*** Block opens ***

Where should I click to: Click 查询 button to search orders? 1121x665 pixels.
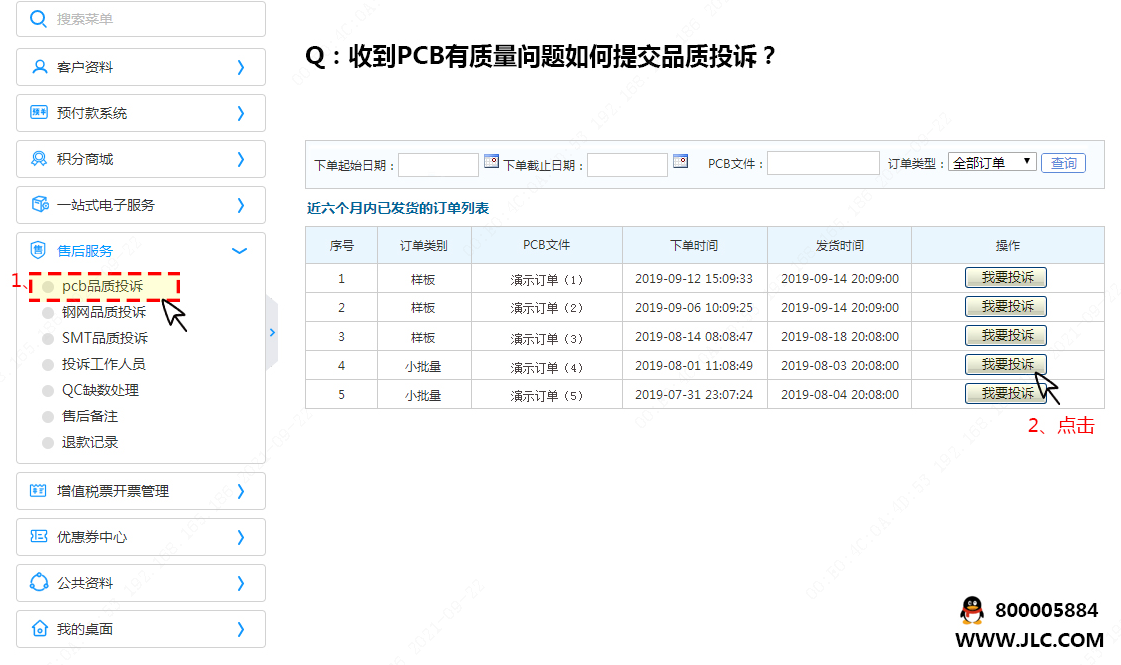[1063, 163]
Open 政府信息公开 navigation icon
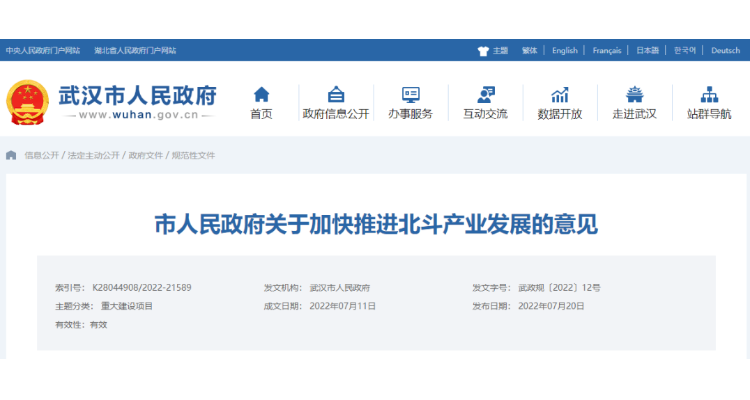The image size is (750, 400). pos(336,95)
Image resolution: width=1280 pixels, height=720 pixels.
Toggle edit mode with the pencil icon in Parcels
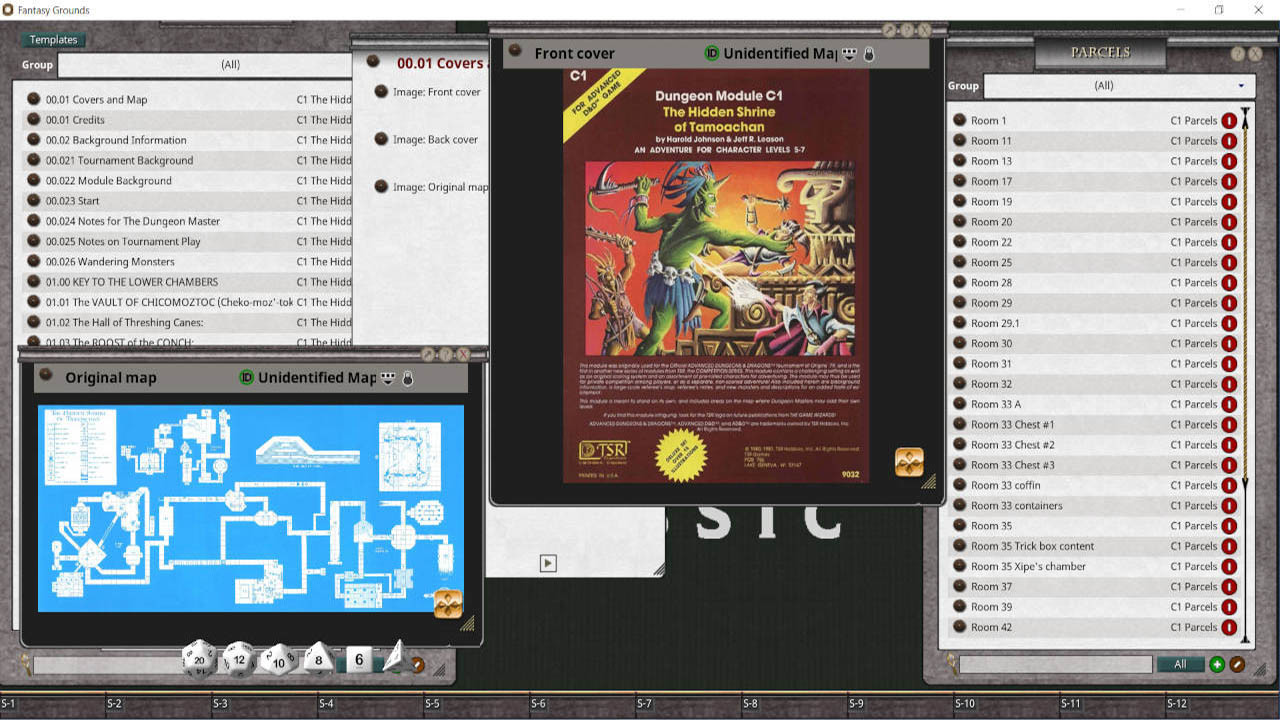point(1236,664)

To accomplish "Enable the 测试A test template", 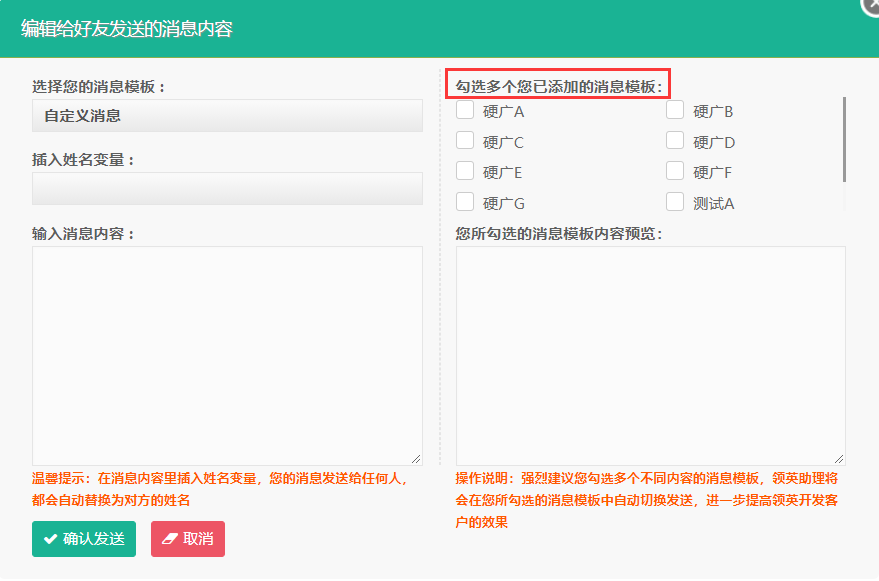I will click(x=674, y=201).
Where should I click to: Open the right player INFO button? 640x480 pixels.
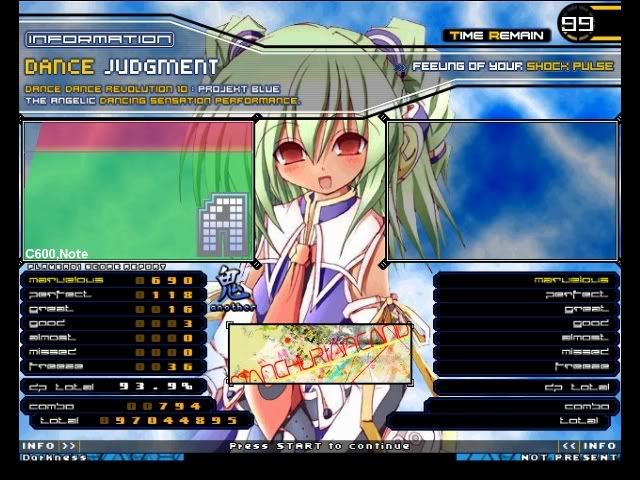pos(600,446)
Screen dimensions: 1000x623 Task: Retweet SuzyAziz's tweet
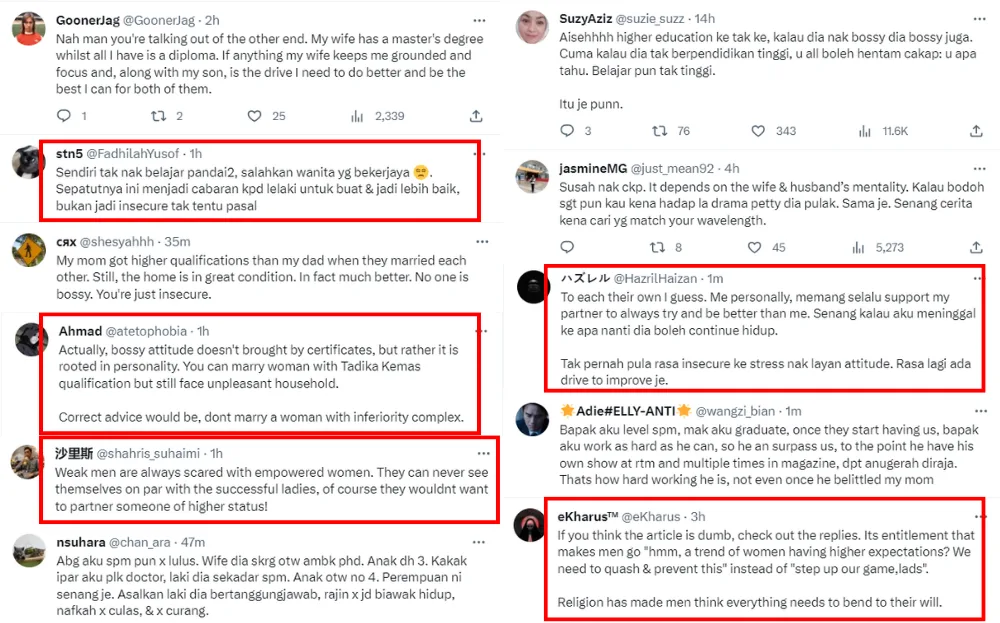coord(659,131)
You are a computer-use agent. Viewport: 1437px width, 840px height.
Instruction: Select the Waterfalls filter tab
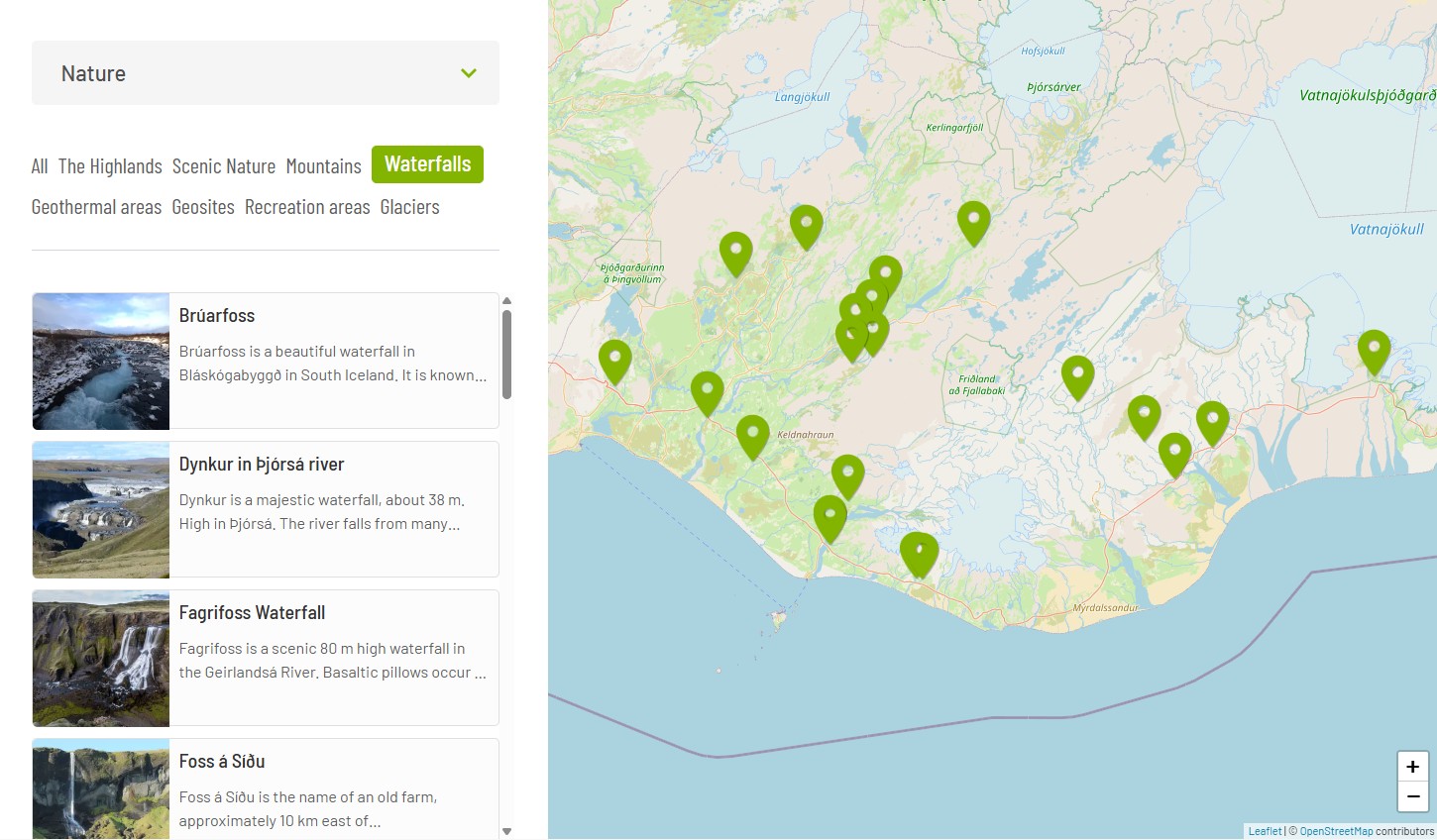(x=427, y=164)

*** Block closes ***

Exercise instructions | The material above holds pictures; leave them out. Repeat exactly the lines from the one containing "Where should I click to: Open" through the one containing "You are a computer-use", and nothing else.

Solved exercise |
Where should I click to: Open the right player INFO button? 640x480 pixels.
pos(600,446)
Screen dimensions: 1000x623 Task: Retweet SuzyAziz's tweet
coord(659,131)
You are a computer-use agent. Viewport: 1437px width, 840px height.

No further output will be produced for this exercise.